A handful of other Trump sycophants went a step further, saying that they would launch an impeachment effort against the judges who block Trump's actions.

“I’m drafting articles of impeachment for US District Judge Paul Engelmayer. Partisan judges abusing their positions is a threat to democracy. The left has done ‘irreparable harm’ to this country. President Trump and his team at @DOGE are trying to fix it,” Rep. Eli Crane of Arizona wrote on X, referring to the federal judge who blocked Musk from accessing Treasury data.

And Rep. Andrew Clyde of Georgia wrote on X that he is backing Crane’s efforts.

“The real constitutional crisis is taking place in our judicial branch. Activist judges are weaponizing their power in an attempt to block President Trump’s agenda and obstruct the will of the American people. [Crane] and I are leading the fight to stop this insanity,” he wrote.

Rep. Marjorie Taylor Greene of Georgia called for the impeachment of another federal judge who blocked Trump’s freeze on congressionally appropriated federal funds.

“This judge is a Trump deranged Democrat activist. Below is proof he is not capable of making good decisions from the bench. He should be impeached,” Greene wrote on X.

Rep. Warren Davidson of Ohio backed those efforts, saying the judges blocking Trump’s actions “should be mocked and ignored while articles of impeachment are prepared.”

“These clowns are undermining every lower court, leaving the sole burden on SCOTUS. This is not sustainable. Sadly, excesses in judicial and executive authority are a symptom of the real problem: Congress keeps failing to take action. Time for #DeedsNotWords,” he wrote on X.
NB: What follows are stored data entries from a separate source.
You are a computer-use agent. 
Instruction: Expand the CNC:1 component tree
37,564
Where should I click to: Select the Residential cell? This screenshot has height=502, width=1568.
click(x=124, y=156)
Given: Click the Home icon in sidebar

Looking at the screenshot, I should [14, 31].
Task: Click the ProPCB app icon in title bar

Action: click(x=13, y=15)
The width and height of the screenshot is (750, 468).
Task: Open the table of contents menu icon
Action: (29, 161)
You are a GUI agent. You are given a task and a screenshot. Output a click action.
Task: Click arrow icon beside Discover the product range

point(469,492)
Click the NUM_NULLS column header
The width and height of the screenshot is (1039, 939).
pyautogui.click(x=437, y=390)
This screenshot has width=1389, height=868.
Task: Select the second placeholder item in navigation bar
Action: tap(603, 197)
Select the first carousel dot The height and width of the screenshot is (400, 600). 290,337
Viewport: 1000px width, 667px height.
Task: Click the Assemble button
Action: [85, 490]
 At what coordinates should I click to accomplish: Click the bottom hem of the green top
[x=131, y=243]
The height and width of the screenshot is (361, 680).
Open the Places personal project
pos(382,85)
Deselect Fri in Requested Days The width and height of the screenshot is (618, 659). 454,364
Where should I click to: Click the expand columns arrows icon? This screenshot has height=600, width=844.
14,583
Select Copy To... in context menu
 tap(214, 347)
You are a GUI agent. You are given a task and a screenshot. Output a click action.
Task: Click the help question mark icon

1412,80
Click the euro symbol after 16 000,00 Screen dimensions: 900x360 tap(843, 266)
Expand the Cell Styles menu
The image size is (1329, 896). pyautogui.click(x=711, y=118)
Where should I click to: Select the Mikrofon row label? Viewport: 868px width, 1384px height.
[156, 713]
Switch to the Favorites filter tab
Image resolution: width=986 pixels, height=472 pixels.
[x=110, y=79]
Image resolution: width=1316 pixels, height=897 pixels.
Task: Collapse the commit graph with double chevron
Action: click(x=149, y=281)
Meanwhile, Sen. Chuck Grassley of Iowa, once a fierce defender of watchdogs, was fine with Trump axing the inspector general of the U.S. Agency for International Development who said that Trump's unlawful shuttering of the agency let hundreds of millions of dollars worth of food aid go to waste. 

Grassley said that he "should have been fired," and gave Trump a workaround to make the firing legal. 

"I'm just trying to make the president's job easier," Grassley said, completely ditching his past watchdog advocacy to bow down to Trump.

Other GOP lawmakers chose Trump over their own constituents, who are being directly harmed by the president’s actions.

Sen. Bernie Moreno of Ohio said that Trump’s decision to drastically cut back National Institutes of Health funding for medical research institutions is a good thing, even though it would decimate institutions in his own state and beyond.

“Well, I think what happens is the president is exactly right. I think if you ask the average American if we were spending a billion dollars to cure childhood cancer, how much of the billion dollars would go towards during childhood cancer? They’d probably say a billion. The idea that 60% goes to indirect cost and overhead is insane. And so I applaud the president,” he told the Bulwark

And Rep. Jason Smith of Missouri said that Trump's funding freeze, which is hurting farmers who are not being paid for contracts, is just a "little bit disruptive."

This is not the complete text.